— Study material —
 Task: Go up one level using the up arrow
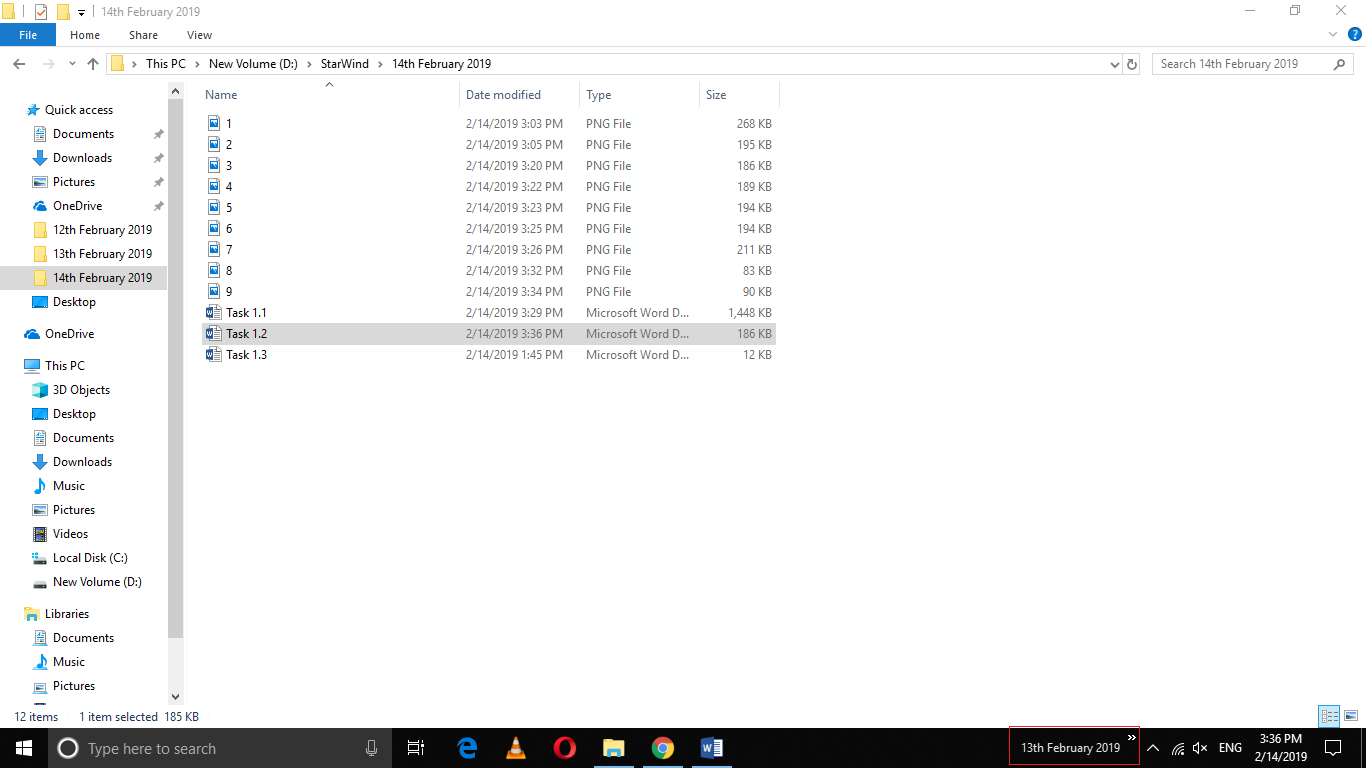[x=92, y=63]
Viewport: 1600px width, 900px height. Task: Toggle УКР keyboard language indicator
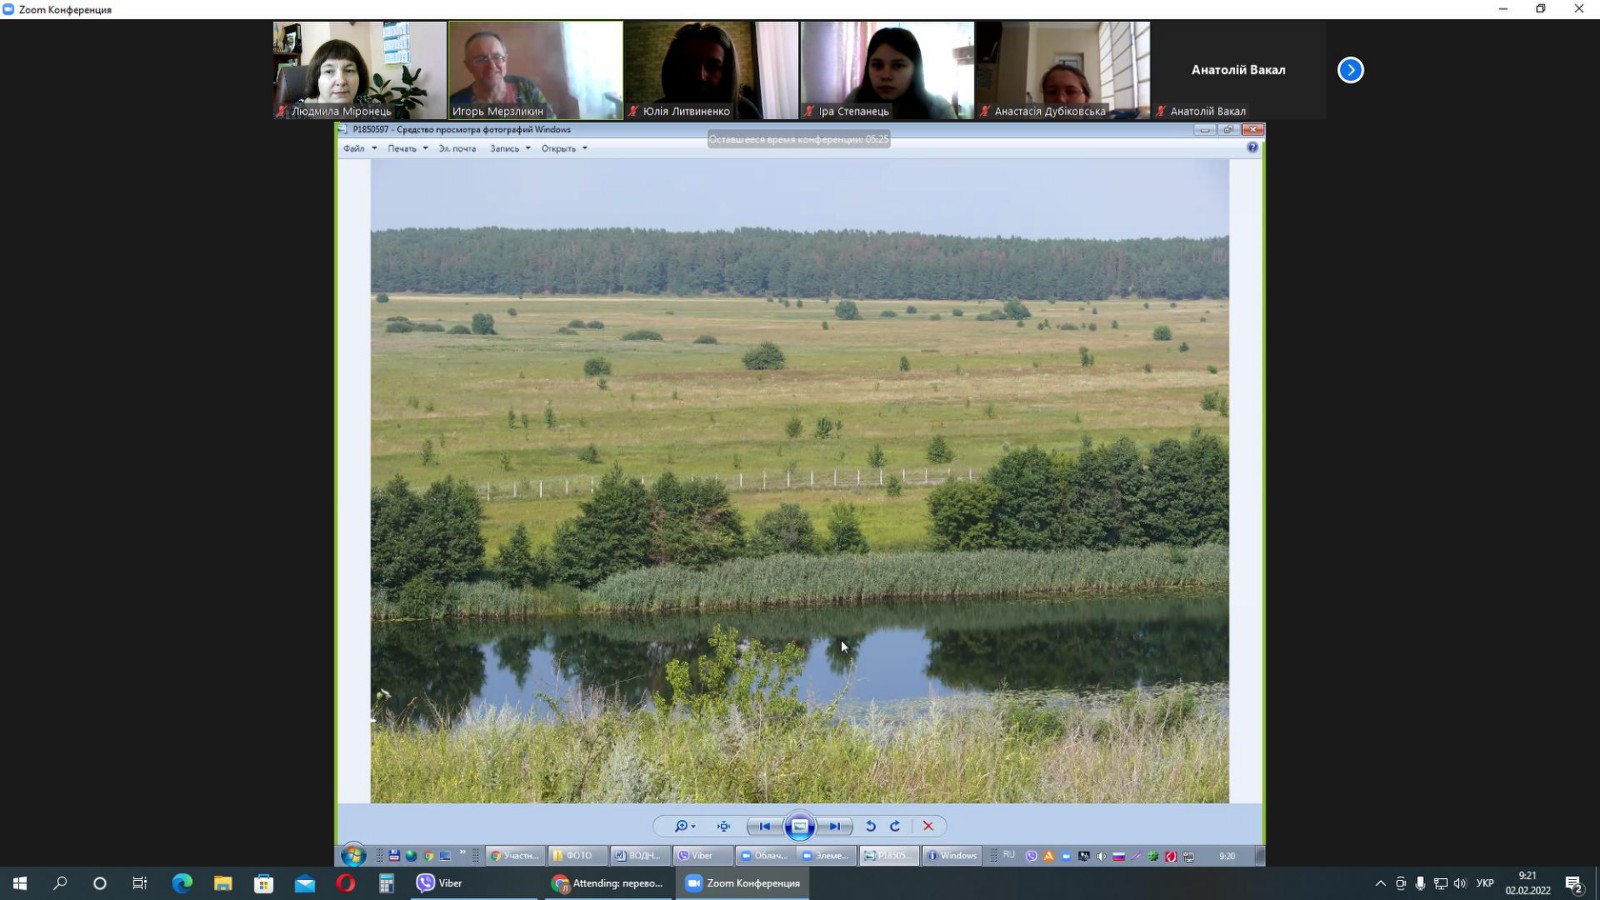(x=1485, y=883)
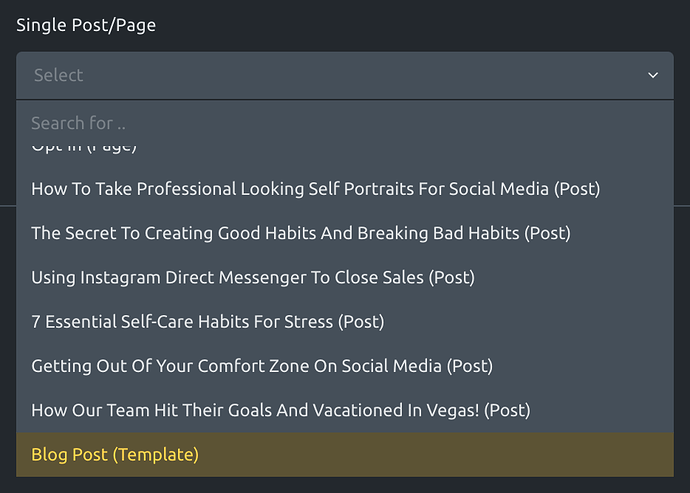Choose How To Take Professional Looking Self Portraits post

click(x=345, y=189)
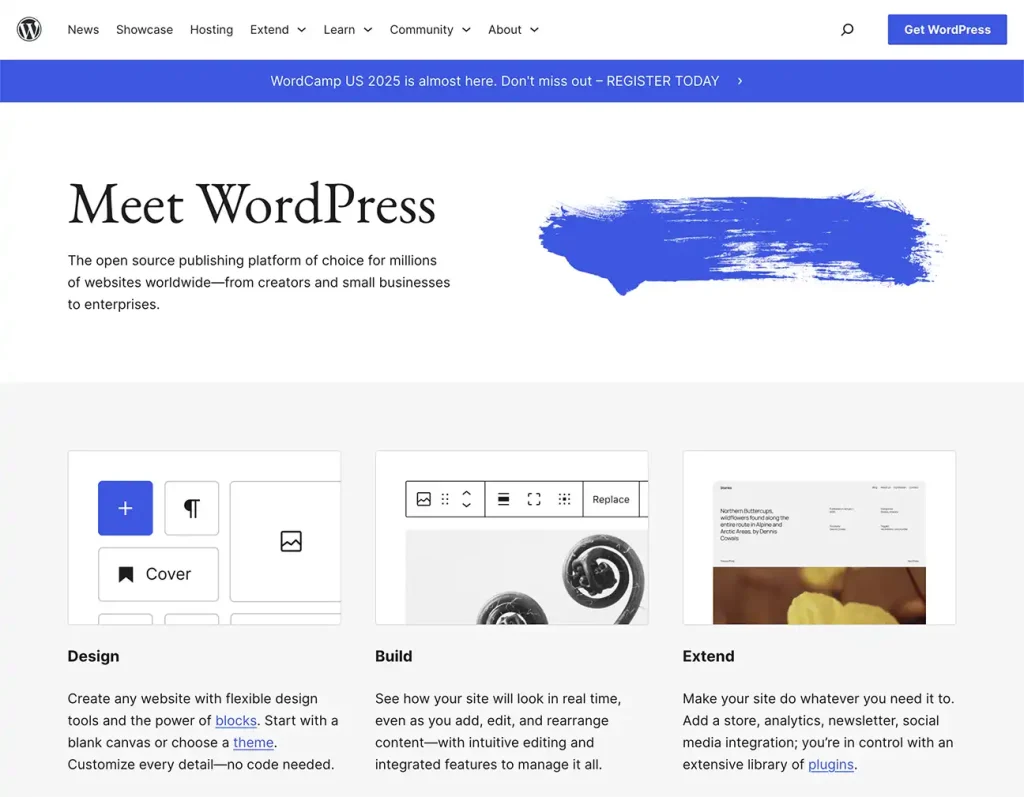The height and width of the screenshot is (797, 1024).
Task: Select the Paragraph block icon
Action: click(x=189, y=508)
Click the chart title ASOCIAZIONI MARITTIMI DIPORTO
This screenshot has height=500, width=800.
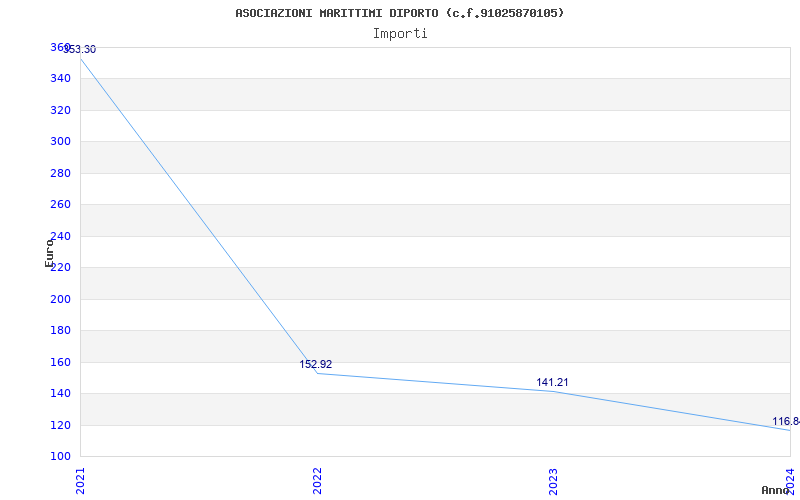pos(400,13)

— Required work —
Transcribe the records above exactly, leaving out every picture.

— Completed exercise —
 Task: Go up one level using the up arrow
[x=92, y=63]
Viewport: 1600px width, 900px height. Task: Toggle УКР keyboard language indicator
(x=1485, y=883)
Choose How To Take Professional Looking Self Portraits post

click(x=345, y=189)
The height and width of the screenshot is (797, 1024).
Task: Select the Paragraph block icon
Action: click(x=189, y=508)
Click the chart title ASOCIAZIONI MARITTIMI DIPORTO
This screenshot has height=500, width=800.
pos(400,13)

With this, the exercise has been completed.